そんな玲に、にっと笑いかけ、また窓に向く。今なら、さっきからのなんとも言えない気持ちが分かるような気がした。
「めっちゃ、幸せだー!」
今日一番の大声。グラウンド中の奴らが振り返った。四度目なのに、ご苦労なこった。律儀な奴らに苦笑していると、後頭部をぱしっと叩かれた。
「まじでバカなんじゃねえの?」
その玲の言葉にまた笑ってしまう。最初は不満そうな顔をしていた玲も、俺につられて笑い出してしまう始末。本当に今日の俺たちはおかしいようだ。
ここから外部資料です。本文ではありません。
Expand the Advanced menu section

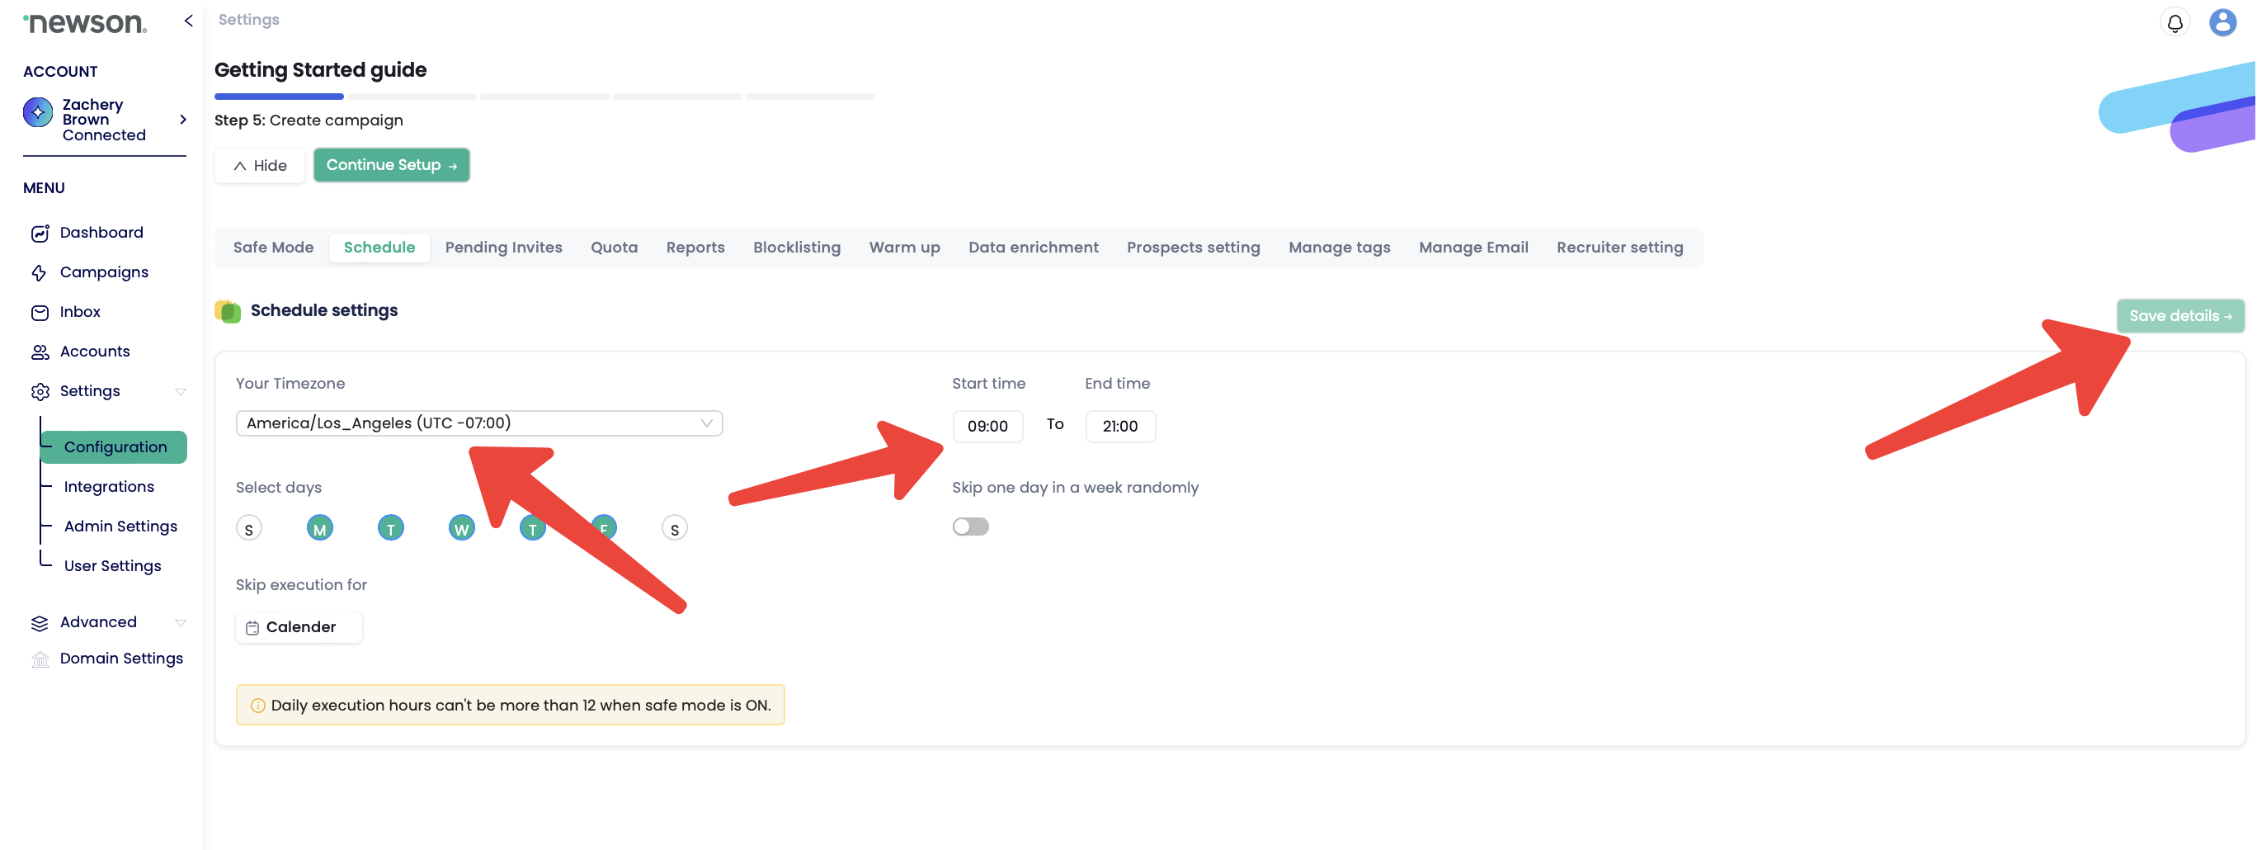coord(98,622)
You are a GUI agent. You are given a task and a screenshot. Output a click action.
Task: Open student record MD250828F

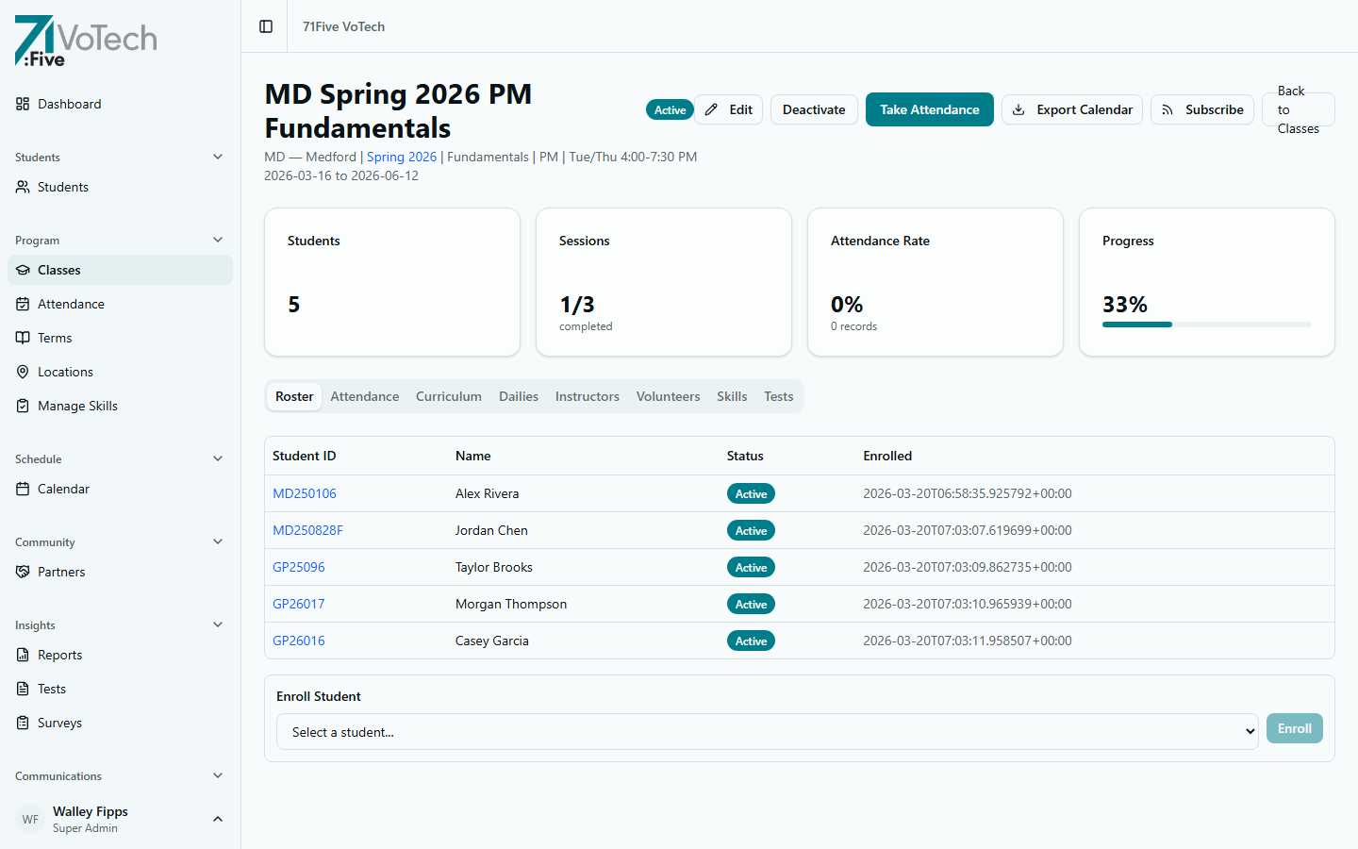point(307,530)
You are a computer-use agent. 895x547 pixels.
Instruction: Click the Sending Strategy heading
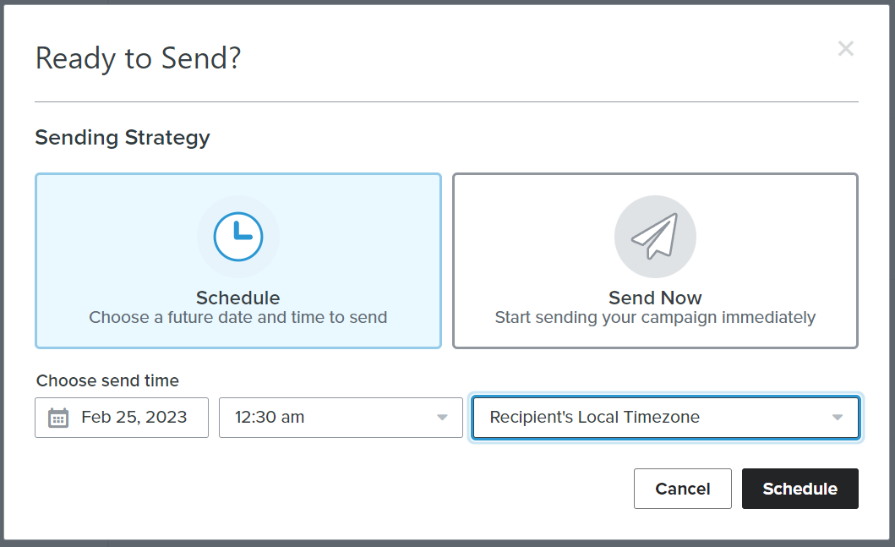(123, 138)
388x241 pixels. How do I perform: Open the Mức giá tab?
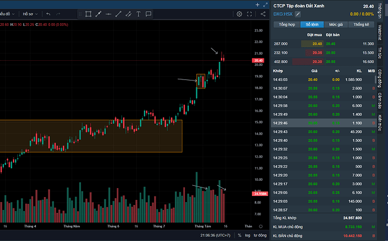(x=336, y=25)
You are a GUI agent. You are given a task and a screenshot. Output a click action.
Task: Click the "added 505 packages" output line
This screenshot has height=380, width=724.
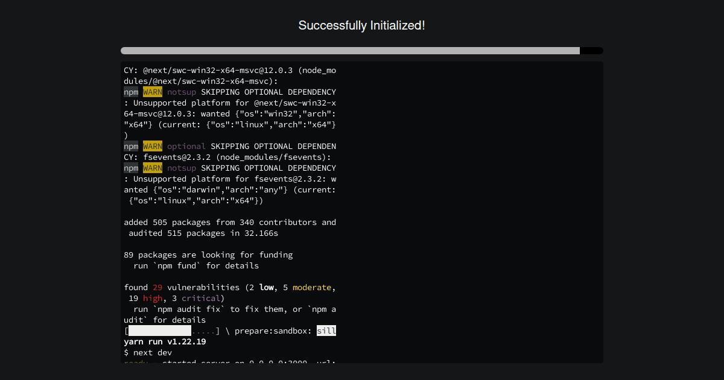click(x=230, y=223)
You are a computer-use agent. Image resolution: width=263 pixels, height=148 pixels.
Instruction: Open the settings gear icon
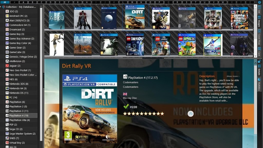click(x=259, y=3)
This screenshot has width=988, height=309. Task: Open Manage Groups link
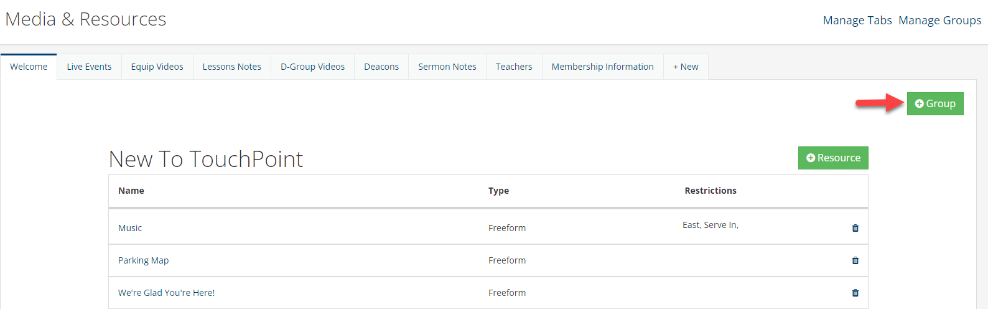coord(939,21)
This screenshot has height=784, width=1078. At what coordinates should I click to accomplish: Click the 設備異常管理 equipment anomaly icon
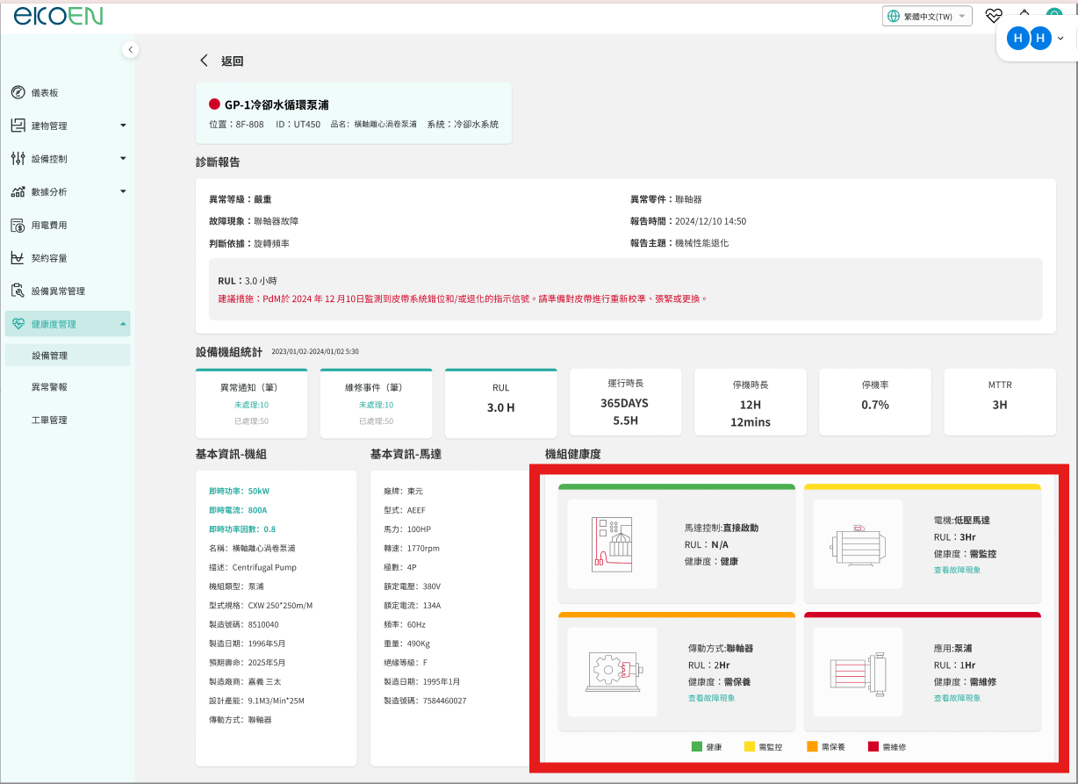(18, 291)
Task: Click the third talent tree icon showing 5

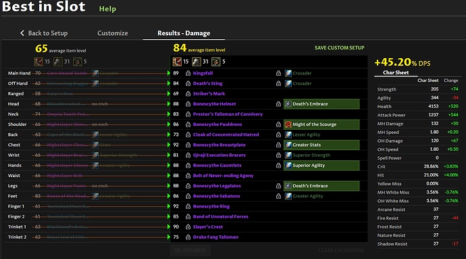Action: pyautogui.click(x=216, y=62)
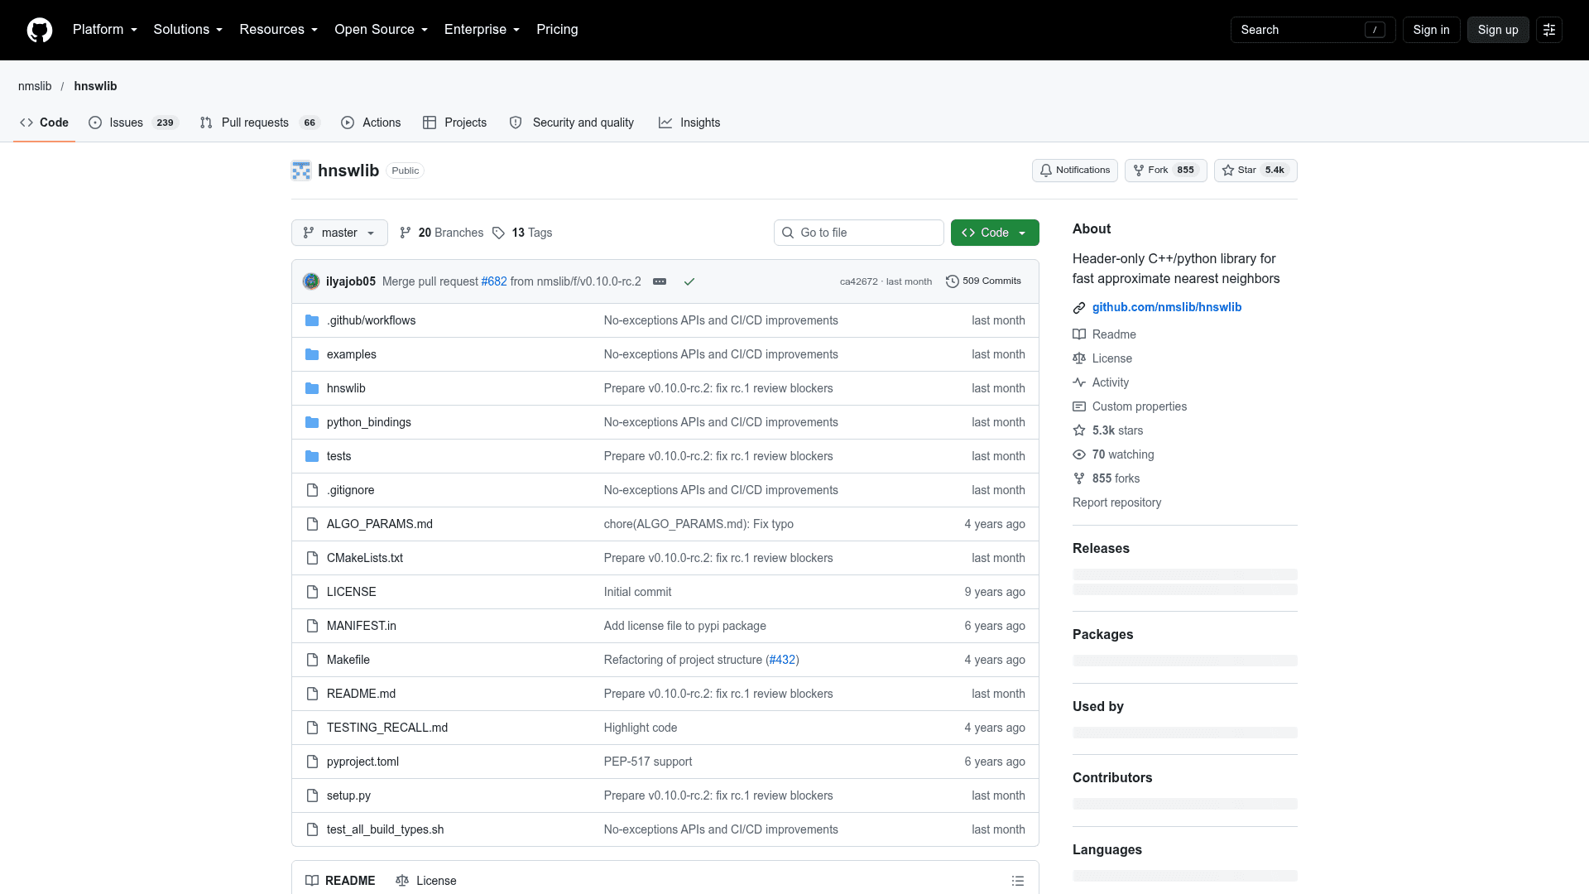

時には、ただがむしゃらに行動してもいいんじゃないか。叫んで、泣いて、笑って……。素敵なことだ。
しばらくして、ようやっと笑いが収まった。今度は真面目くさった顔をしてお互いを見つめ合う。
「玲……」
少し掠れた声で呟いて、玲の頬に指を滑らせた。玲はまだ赤みを帯びているその顔を俺のほうへ向け、ゆっくりと目を閉じる。そして、……優しくキスをした。
ただがむしゃらに愛を叫びたくなった。そんな放課後。
甘いキスの後、また二人で笑いあった。
【END】
あとがき
思いつき、2日で書いたSSです。